Alors que les deux hommes déjeunent tranquillement une jeune femme débarque accompagnée d'une gamine de douze ans, Wendy. Elle annonce alors à Pike que sa fille unique est décédée et qu'il doit dorénavant s'occuper de sa petite-fille et repart sans elle.
Au même moment, un flic pourri jusqu'à la moelle, Derrick, abat de trois balles un jeune homme noir dans la banlieue de Cincinnati. La ville se déchaine, les émeutes ne sont pas loin.
Bientôt, leurs chemins vont se croiser.
Benjamin Whitmer, est né en 1972 et vit à Denver (Colorado) où selon l'éditeur, il passe le plus clair de son temps à hanter les librairies et les stands de tir. Je n'en doute pas une seconde. Whitmer est tout sauf un citoyen américain lambda. En premier lieu, le romancier américain a choisi de remonter le temps, dans les années 80 à l'ère Reagan. En ce temps-là, on aime les armes et l'on s'en sert.
Ici, tout le monde est perdant, la classe ouvrière n'a pas goûté au bonheur américain. Bruce Springsteen accompagne tous les losers (amusant car je suis fan du chanteur aussi je connaissais les paroles), il s'adresse à tous ces laissés pour compte de l'Amérique triomphante. Et même si le héros se découvre une nouvelle raison de vivre en la personne de Wendy, celle-ci est déjà aussi désabusée à 12 ans que son grand-père à à peine cinquante ans.
"Une fois sobre, faut toujours faire ce qu'on a dit qu'on ferait quand on était bourré. C'est comme ça qu'on apprend à fermer sa gueule.
Pike se tourne vers lui (...) - C'est du Hemingway, dit Roy en souriant. C'est Wendy qui me l'a apprise. Ca colle pas mal, hein ? Même si j'étais pas bourré." (p.85)

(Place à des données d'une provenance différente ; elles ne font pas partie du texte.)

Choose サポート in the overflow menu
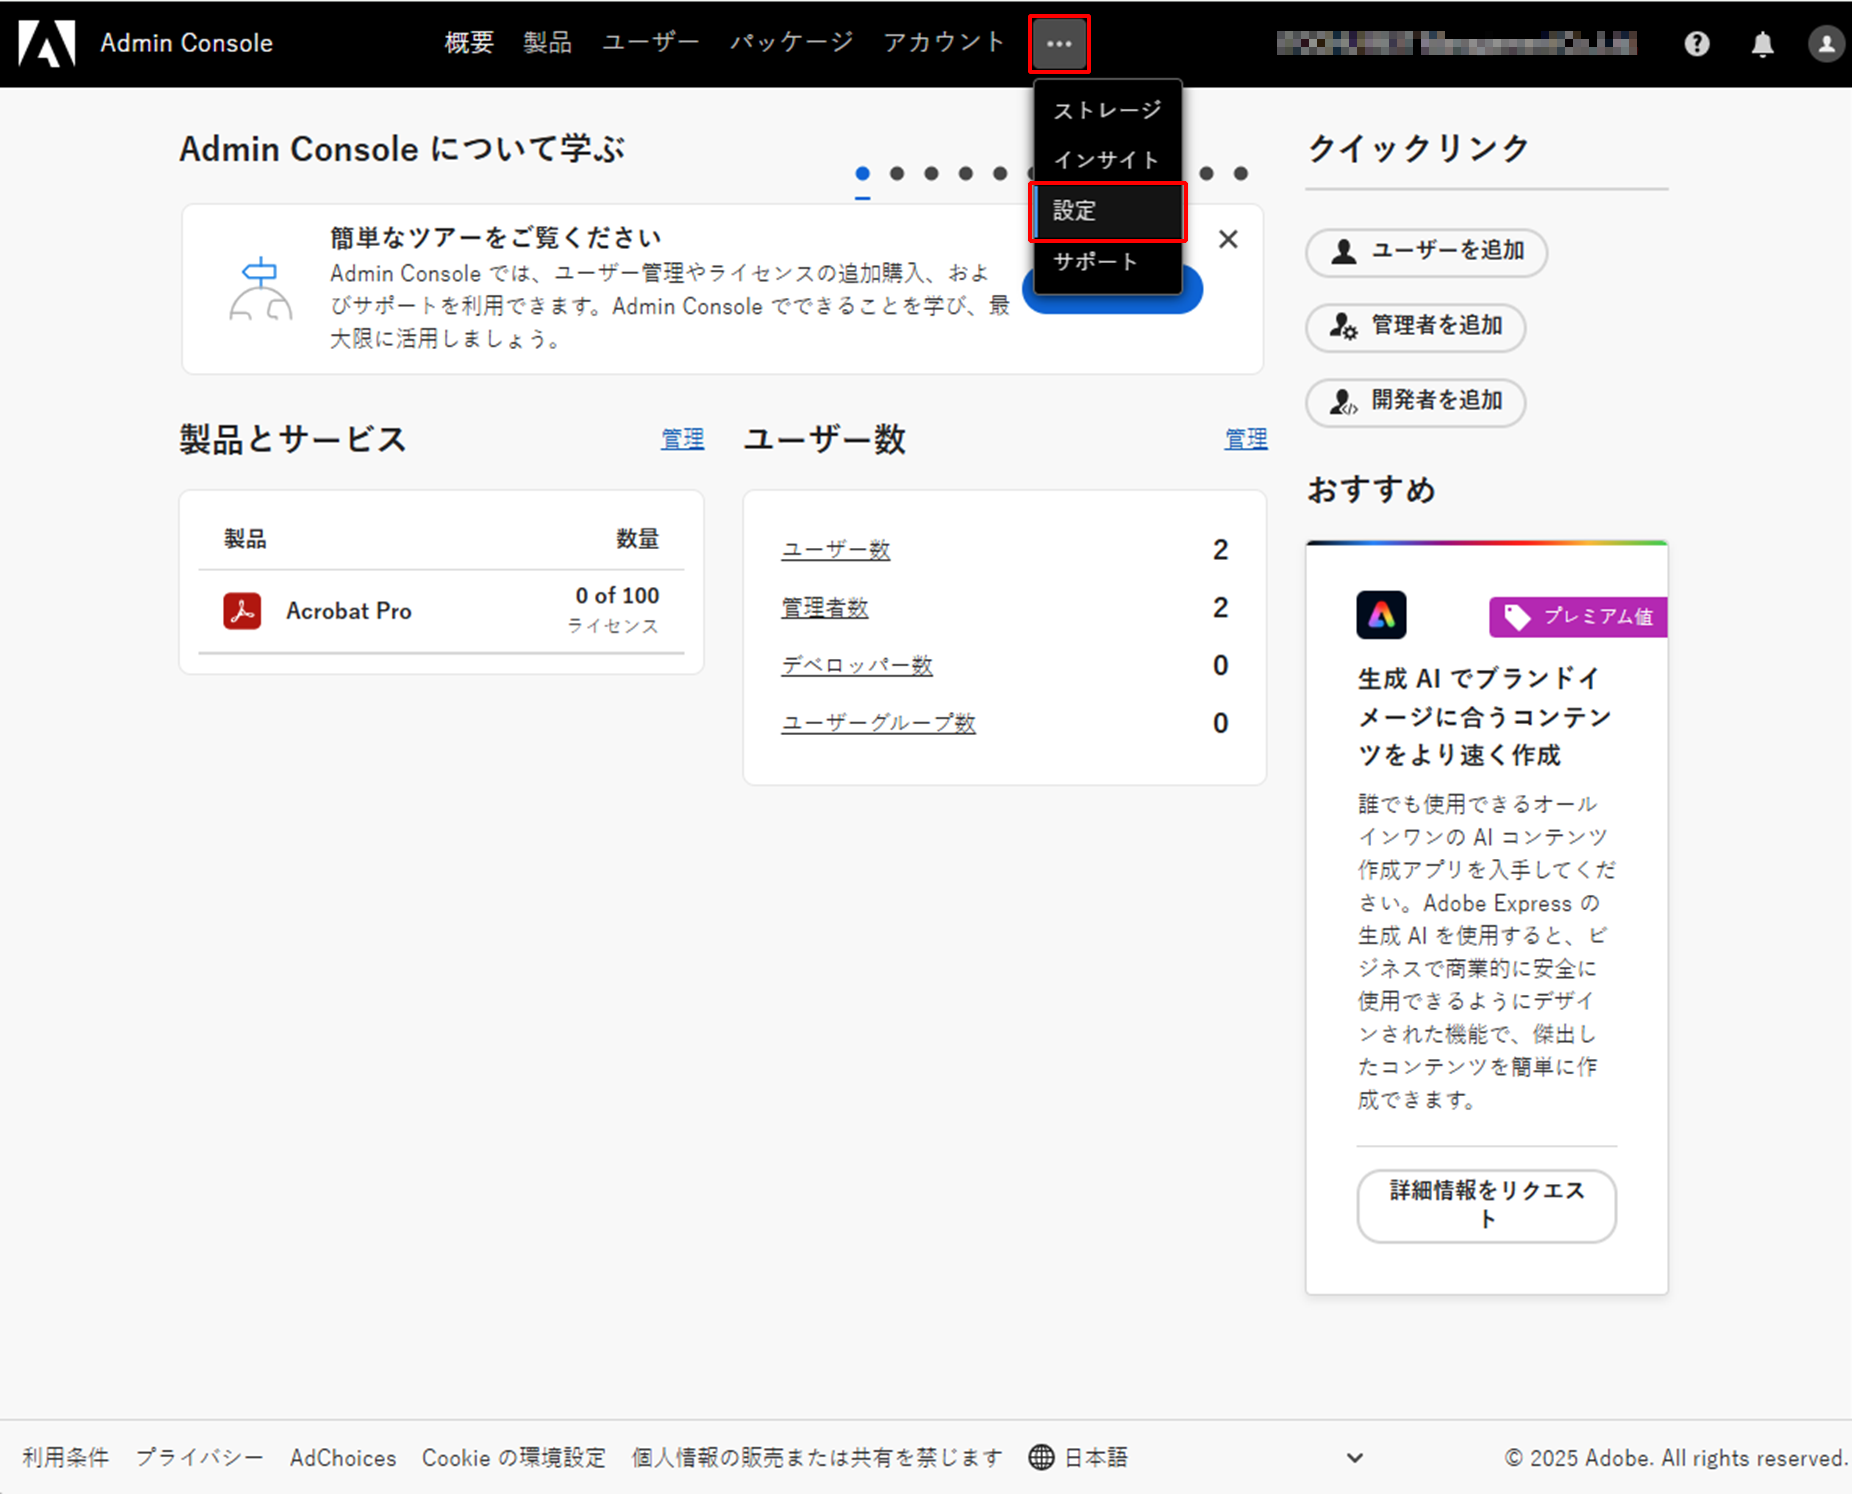Screen dimensions: 1852x1494 point(1096,262)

C'est l'Amérique des perdants. Que ce soit les jeunes hommes noirs des banlieues de Cincinnati qui ne côtoient que drogues, gangs et violence ou les jeunes "white trash" ploucs blancs de la campagne - tous ont perdu tout espoir en leur pays. Ici point de joyeux "happy end", l'avenir n'est qu'une suite de déconvenues. La vie ne vous épargne pas et ne vous fait pas de cadeau.

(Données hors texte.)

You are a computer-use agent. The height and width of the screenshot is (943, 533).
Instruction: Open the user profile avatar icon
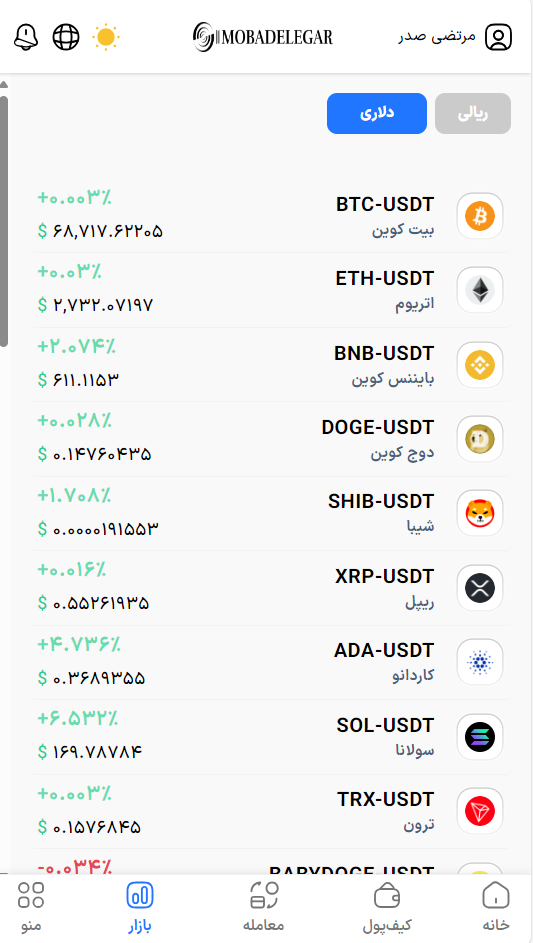pyautogui.click(x=498, y=37)
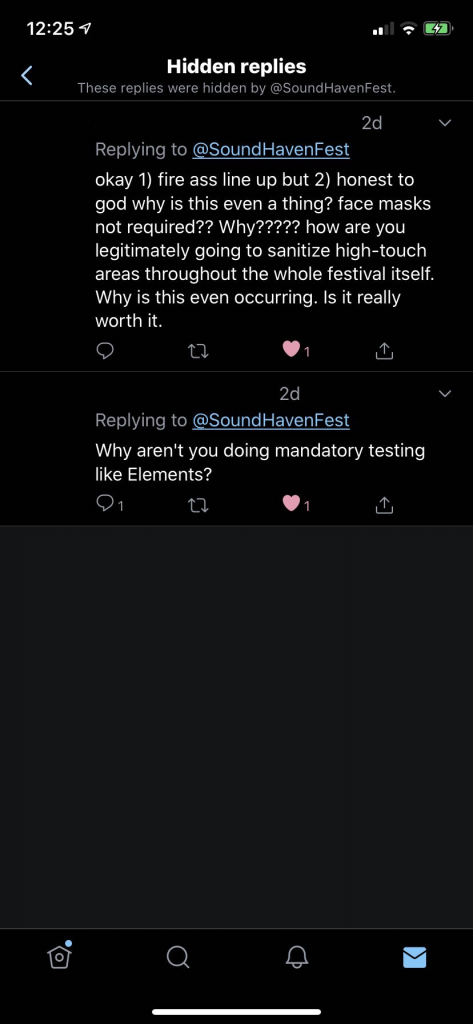Tap the battery indicator in status bar
Viewport: 473px width, 1024px height.
click(437, 29)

Lorsque Pike s'embarque dans la chasse à l'homme, désireux d'apprendre qui a fourni à sa fille la dose mortelle de drogue, il sait qu'il n'en rapportera rien de bon. Tout au long de ce périple, l'homme se souvient de ses années au Mexique où il avait l'impression d'être au paradis. Le voilà soudainement chargé de l'éducation d'une gamine qui a grandi toute seule, fume et l'envoie balader.

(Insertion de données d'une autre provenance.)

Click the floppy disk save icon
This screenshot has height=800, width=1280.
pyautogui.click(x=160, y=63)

Pike est un roman NOIR, ce n'est pas un polar, ici pas de victime, pas de flic ou de détective privé, pas d'enquête - ici pas de rédemption. Tragédie. La preuve ? Le seul flic de l'histoire est violent et corrompu jusqu'à l'os. Les balles fusent et les corps tombent. Ca déménage chez Whitmer.
"Alors écoute. J'ai jamais vu personne foutre en l'air sa vie dans les grandes largeurs sans se prendre pour quelqu'un de spécial. Et les trous à rats dans lesquels les types de ce genre se sont enterrés avaient exactement la forme de leurs rêves". (p.84)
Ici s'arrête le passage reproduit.